Monday, November 14, 2011 -
13:30 to 15:00

Combining symbolic and statistical methods in corpus-based NLP

Abstract: Linguists developing formal models of language seek to provide detailed accounts of linguistic phenomena, making predictions that can be tested systematically. Computational linguists building broad-coverage grammar implementations must balance several competing demands if the resulting systems
are to be both effective and linguistically satisfying. There is an emerging consensus within computational linguistics that hybrid approaches combining rich symbolic resources and powerful statistical techniques will be necessary to produce NLP applications with a satisfactory balance of robustness and precision. In this talk I will present one approach to this division of labor which we have been exploring at CSLI as part of an international consortium of researchers working on deep linguistic processing ( I will argue for the respective roles of a large-scale effort at manual construction of a grammar of English, and the systematic construction of statistical models building on annotated corpora parsed with such a grammar, and then manually disambiguated. Illustrations of this approach will come from three applications of NLP: machine translation, information extraction from scientific texts, and grammar checking in online elementary school writing courses.

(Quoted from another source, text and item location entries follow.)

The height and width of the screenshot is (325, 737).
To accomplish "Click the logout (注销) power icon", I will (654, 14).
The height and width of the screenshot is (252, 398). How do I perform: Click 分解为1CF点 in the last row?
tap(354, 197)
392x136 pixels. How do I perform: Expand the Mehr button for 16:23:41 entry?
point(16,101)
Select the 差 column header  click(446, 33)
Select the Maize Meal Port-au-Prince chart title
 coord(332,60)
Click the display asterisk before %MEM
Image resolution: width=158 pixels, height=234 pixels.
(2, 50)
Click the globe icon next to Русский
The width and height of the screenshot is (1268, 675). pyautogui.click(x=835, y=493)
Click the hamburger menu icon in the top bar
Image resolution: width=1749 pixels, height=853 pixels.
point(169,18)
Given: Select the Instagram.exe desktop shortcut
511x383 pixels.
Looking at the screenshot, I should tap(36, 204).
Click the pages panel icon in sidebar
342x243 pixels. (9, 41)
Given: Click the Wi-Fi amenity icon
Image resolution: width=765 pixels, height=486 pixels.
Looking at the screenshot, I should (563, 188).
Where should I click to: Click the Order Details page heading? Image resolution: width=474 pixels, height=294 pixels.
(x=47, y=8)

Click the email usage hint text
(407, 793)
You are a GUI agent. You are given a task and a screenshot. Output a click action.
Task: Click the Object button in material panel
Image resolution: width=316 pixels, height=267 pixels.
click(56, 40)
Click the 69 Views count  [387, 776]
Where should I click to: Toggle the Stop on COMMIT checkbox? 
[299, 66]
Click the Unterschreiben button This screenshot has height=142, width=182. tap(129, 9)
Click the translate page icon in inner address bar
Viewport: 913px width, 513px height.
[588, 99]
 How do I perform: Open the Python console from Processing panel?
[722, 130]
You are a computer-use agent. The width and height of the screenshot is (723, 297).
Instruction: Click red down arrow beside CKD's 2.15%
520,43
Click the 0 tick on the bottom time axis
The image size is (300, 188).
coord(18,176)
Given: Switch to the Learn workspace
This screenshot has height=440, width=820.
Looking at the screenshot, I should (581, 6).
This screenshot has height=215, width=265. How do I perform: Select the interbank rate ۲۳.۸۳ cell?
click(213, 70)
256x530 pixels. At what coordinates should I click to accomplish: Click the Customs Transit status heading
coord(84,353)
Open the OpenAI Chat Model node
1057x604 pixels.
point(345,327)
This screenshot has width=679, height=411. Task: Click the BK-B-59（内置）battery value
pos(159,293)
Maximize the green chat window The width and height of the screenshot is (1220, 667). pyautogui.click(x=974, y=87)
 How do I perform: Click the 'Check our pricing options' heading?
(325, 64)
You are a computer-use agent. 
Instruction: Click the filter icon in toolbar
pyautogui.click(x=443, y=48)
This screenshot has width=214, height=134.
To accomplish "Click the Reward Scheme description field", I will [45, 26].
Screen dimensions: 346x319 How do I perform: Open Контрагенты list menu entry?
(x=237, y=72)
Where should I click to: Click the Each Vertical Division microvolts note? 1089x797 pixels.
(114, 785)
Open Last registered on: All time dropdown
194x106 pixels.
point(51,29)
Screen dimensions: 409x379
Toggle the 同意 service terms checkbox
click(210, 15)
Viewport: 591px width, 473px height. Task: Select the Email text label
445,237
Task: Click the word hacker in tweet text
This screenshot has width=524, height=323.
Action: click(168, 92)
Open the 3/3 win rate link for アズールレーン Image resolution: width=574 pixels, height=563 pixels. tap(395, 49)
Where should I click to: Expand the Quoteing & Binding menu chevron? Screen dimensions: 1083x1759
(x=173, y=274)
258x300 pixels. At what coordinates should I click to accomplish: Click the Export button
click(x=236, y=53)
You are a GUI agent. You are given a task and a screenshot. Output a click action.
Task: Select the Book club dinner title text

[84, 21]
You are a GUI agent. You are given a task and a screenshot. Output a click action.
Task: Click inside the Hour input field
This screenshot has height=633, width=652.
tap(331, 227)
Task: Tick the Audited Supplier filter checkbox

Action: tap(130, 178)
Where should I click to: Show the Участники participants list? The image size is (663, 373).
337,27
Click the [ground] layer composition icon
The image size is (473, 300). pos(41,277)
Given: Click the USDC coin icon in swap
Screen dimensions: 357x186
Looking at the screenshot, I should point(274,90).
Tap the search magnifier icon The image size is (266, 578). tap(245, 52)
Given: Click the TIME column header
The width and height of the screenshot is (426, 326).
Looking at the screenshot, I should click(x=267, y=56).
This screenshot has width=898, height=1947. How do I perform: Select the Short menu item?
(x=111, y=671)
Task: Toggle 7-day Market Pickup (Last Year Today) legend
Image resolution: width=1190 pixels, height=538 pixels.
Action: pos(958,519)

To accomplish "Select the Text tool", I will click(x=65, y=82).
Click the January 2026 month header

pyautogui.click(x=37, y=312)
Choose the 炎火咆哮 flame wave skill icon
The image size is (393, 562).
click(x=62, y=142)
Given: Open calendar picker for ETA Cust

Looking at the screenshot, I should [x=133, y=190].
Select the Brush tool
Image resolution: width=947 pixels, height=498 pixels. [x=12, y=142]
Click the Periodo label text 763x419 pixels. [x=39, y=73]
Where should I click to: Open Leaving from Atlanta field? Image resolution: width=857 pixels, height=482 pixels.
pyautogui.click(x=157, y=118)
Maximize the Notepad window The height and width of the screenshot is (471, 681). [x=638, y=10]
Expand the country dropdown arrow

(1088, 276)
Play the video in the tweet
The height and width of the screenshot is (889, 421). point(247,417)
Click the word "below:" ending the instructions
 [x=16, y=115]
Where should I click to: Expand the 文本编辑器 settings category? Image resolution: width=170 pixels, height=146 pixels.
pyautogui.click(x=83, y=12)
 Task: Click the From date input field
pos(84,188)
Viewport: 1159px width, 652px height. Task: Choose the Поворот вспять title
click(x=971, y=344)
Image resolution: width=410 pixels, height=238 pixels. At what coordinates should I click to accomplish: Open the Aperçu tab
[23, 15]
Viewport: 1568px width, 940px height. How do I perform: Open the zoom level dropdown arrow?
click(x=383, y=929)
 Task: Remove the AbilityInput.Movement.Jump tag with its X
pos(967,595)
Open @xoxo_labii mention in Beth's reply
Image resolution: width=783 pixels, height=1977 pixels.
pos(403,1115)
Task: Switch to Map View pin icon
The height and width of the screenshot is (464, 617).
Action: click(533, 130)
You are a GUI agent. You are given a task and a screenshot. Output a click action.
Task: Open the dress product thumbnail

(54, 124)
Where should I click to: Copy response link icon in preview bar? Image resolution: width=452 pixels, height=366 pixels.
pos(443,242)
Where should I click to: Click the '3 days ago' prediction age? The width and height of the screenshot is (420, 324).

Dan Flickinger is a Senior Research Associate with the Education Program for Gifted Youth (EPGY) at Stanford University. He is the principal developer of the English Resource Grammar (ERG), a precise broad-coverage implementation of Head-driven Phrase Structure Grammar (HPSG), under steady development since 1994 within the Linguistic Grammars Online (LinGO) lab at the Center for the Study of Language and Information (CSLI). Current LinGO research is focused on collaborating with the University of Oslo in parsing the English Wikipedia for improved information retrieval. His research for EPGY centers on applying the ERG to improved educational software for teaching writing in a self-paced online course. Flickinger's primary research interests are in wide-coverage grammar engineering for both parsing and generation, lexical representation, the syntax-semantics interface within the HPSG framework, the development of grammar-based treebanks for disambiguation and regression testing, and practical applications of deep processing.